Over the weekend, our government seized two of the largest financial institutions in the world, Fannie Mae and Freddie Mac. They fired the boards of directors and the CEOs and they diluted the shareholders by 80%. Who are the winners and losers of this historical takeover?

First the losers:


↓Common stock holders of Fannie (down 89% from Friday to $1.18) or Freddie (down 85% from Friday to $1.08). As Warren Buffet said this morning on CNBC, The common shareholders are going to get nothing until the Treasury gets paid back, and even then, as I understand it, the Treasury is getting a warrant at a nominal sum for 79.9 percent of the resulting common, so assuming there is anything left for the common four or five years down the road, the Treasury will get 80 percent of it, so they're getting paid very well for stepping in. And like I say, the question of whether the common gets anything is problematical. The common is an option at this point.”

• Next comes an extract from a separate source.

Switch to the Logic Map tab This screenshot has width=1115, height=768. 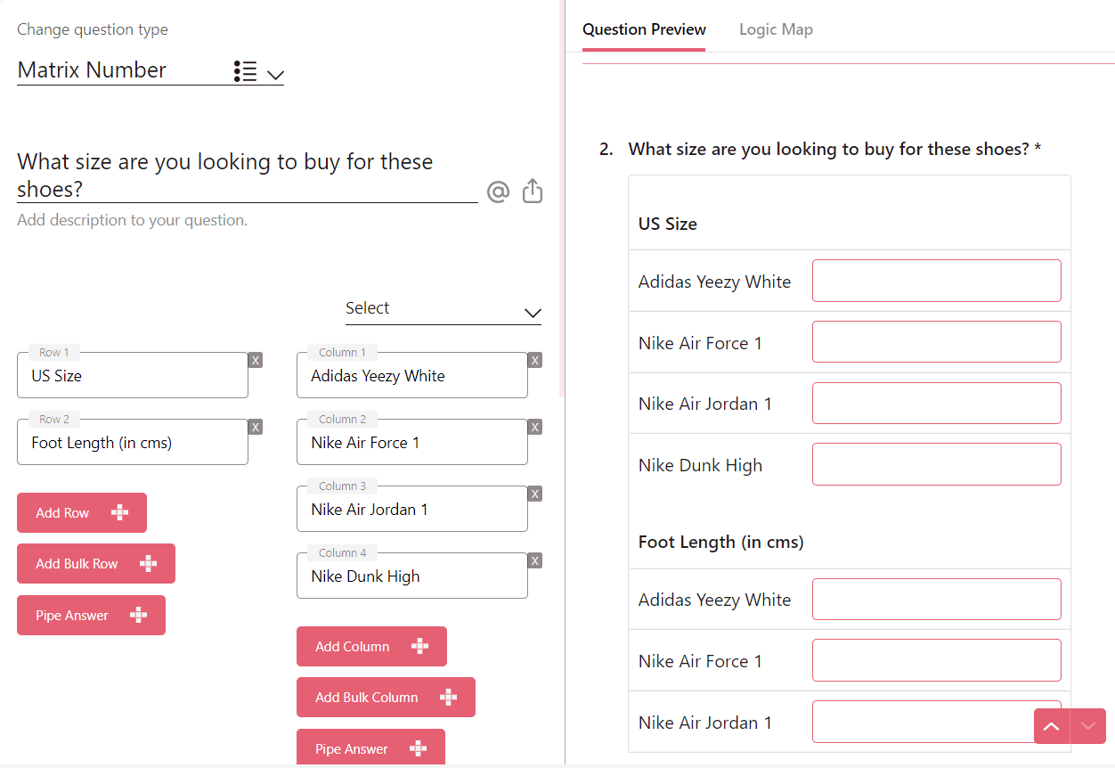(x=775, y=29)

↓Preferred stock holders of Fannie or Freddie

↓Holders of long term U.S. treasuries: Given the additional risk the US is putting on its books its only natural that its bonds would be down graded.

↓Shareholders or executive level employees of one of the 17 banks that had a concentration in common or preferred shares of Fannie Mae or Freddie Mac that surpassed 10% of their Tier 1 Capital. For example, Sovereign bank’s (down 10% on the news) securities losses could wipe out an entire year of earnings.

↓Owners of Dodge and Cox Funds which as of June owned nearly 119 million shares of FNMA.

↓Owners of Bill Miller’s flagship Legg Mason Value Trust which placed huge bets on Freddie Mac and Fannie Mae. The fund is already down 31% year to date.

Now the winners:

↑Home owners and potential home owners in need of a mortgage: Mortgage rates should improve. According to a Tom Millon, a mortgage backed securities guru, owner of Capital Markets Cooperative and good friend, “Mortgage yields have every reason to come down. The spread between mortgage and Treasury yields has been a thorn in the mortgage industry’s side. The spread has spent the past few weeks again at historic highs – exceeding a whopping 2.75%. All of a sudden there are two key reasons to believe that mortgage rates will drop relative to Treasury yields. First, mortgage yields have contained at least 0.50% of credit premium due to fears that the agencies might fail. That fear has been eliminated. Standard & Poor’s said Sunday that the government’s AAA/A-1+ sovereign credit rating would not be affected by the takeover. Second, in an unprecedented move, the government is enacting a program to buy mortgage-backed securities. Aptly named the GSE Mortgage Backed Securities Purchase Program, the program will allow purchases (nobody has said how much the government will buy) starting later this month.”

↑Home owners: The falling real estate market should begin to stabilize. According to the most recent Case-Shiller Home Price Index, the value of homes in the largest 20 US metropolitan areas have fallen an average of 18.8% in the last 24 months. With an improvement in mortgage rates and some stability in the credit markets, real estate stabilization should follow.

↑Mortgage backed securities holders will receive a wind fall. Now that the government guaranty is no longer implied but actually guarantied, the securities should increase significantly in value.

↑Banks that hold Fannie/Freddie issued mortgage backed bonds will have an increase in value.

↑US Equities should rally, at least in the short term. This is because one of the biggest market uncertainties has now become certain. The market hates unknowns and generally sells off in the face of uncertainty. Now that the government has stepped in, the market can value these securities properly. Most of the financial sector will be winners propelling the market upward.

↑Tax payers. Yes, tax payers. The government did not bail out the shareholders of Fannie and Freddie. They wiped them out. It may take 5 years for the companies to get healthy again and I believe this government will be able to sell them back to the market at a healthy profit. This is far better than the hit the government would have taken should Fannie and Freddie been allowed to fail.

↑Daniel Mudd and Richard Syron, ex-CEOs of Fannie and Freddie will be walking away with exit packages of around $14 million each.